2nd node brings down first node for connections

Hi,

I have a 2 node cluster running this version: mysql Ver 8.0.27-18.1 for Linux on x86_64 (Percona XtraDB Cluster (GPL), Release rel18, Revision ac35177, WSREP version 26.4.3) on ubuntu 20.04.

My app is at the moment my app is directly connecting to node 1 instead of a load balancer, for reasons i can’t say.
But sometimes the 2nd node crashes for some reason i can’t find and that makes it impossible for connections to happen to node 1. My app is simply crashing because it can’t connect to the MySQL.
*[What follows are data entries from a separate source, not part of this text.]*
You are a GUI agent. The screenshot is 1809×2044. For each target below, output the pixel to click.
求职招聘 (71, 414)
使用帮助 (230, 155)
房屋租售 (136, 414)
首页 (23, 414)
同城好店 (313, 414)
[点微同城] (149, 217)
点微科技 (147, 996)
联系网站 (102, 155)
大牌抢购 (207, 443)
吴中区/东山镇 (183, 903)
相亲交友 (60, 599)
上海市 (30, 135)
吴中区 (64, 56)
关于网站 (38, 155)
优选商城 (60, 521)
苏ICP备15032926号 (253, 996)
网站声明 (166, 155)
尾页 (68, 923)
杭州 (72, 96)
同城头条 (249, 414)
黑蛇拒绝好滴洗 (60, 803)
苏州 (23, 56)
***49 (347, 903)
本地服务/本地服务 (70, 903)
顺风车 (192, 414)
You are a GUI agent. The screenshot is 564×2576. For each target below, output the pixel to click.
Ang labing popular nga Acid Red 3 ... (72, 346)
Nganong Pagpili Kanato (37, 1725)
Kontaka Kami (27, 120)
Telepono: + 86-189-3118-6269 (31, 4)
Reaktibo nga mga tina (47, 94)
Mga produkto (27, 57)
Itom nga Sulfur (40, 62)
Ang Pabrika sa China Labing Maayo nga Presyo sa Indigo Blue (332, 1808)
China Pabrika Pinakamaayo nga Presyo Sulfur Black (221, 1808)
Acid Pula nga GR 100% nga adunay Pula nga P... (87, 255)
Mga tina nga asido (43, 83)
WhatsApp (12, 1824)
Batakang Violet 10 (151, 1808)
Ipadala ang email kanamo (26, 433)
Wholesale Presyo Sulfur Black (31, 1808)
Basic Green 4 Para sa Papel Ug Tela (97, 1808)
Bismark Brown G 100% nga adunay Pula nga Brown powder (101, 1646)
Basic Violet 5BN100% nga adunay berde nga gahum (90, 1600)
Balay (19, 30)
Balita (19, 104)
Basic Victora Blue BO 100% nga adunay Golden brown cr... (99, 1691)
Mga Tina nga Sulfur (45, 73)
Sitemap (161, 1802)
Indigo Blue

I can’t find any reason in the log for why this is happening.

2 Likes

Hi Simon,

if you are using PXC, you should have 3 nodes minimum because of “the primary component” as explained here The Primary Component in Galera Cluster | Galera Cluster for MySQL

You should either add a 3rd node or add an arbitrator: Setting up Galera Arbitrator - Percona XtraDB Cluster

Regards

2 Likes

Hi @Simon_Karberg , welcome to the Percona forums!

As Carlos mentioned, 3 nodes is recommended for production usage, however PXC can be used with 2 and even just 1 node, you just don’t gain any high availability guarantees with less than 3 nodes.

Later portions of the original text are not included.